I recognize that legal services are expensive. Therefore, I will do my utmost to keep your expenses to a minimum; in fact, that is one of my ethical obligations to you.

“Fees” are paid for professional services, such as my time for drafting documents, making telephone calls, etc. “Costs” are generally for support expenses such as copy charges, messenger expenses and filing fees to the court.

I have a written Fee Agreement that I will give you at the outset of representation to explain these points in more detail. My Fee Agreement also outlines my duties to you and vice-versa.
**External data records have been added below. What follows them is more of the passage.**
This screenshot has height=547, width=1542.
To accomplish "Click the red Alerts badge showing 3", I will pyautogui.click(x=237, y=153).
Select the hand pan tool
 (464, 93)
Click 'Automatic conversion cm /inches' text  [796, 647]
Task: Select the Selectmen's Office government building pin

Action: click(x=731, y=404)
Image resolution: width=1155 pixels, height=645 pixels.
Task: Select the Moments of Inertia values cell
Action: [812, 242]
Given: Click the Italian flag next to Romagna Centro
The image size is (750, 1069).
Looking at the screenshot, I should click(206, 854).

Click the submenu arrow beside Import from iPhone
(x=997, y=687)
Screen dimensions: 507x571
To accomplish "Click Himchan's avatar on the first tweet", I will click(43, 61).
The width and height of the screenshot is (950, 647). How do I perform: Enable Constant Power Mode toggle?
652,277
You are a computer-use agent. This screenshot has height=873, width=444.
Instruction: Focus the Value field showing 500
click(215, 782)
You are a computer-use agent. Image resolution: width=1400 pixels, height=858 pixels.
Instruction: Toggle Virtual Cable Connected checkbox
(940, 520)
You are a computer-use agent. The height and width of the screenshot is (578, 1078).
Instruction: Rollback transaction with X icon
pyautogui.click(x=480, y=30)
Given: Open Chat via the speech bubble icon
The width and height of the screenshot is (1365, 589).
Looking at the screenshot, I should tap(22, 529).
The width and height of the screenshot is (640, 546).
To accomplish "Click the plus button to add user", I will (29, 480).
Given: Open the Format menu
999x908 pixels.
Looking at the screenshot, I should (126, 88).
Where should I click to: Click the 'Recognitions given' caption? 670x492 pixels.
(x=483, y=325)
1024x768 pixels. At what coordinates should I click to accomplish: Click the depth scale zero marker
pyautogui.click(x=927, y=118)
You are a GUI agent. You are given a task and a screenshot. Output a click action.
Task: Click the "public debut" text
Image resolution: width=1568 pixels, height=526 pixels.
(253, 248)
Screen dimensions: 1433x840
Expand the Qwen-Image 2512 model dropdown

Please feel free to ask any questions about the Fee Agreement before signing it, as it is a binding contract.

It is ethically required that attorneys’ fees are charged at reasonable rates. I charge $300.00 per hour. To take on a new case, such as a Dissolution matter with children, I generally request that clients provide an advance fee deposit of $3,000.00, which is deposited in a trust account; this amount may vary depending upon the facts of your case. Your funds in the trust account belong to you and can only be paid to me after you have received a written bill each month and had time to review it. If any funds remain in the trust account at the conclusion of representation, you will receive a prompt refund. Please feel free to discuss financial arrangements and questions with me.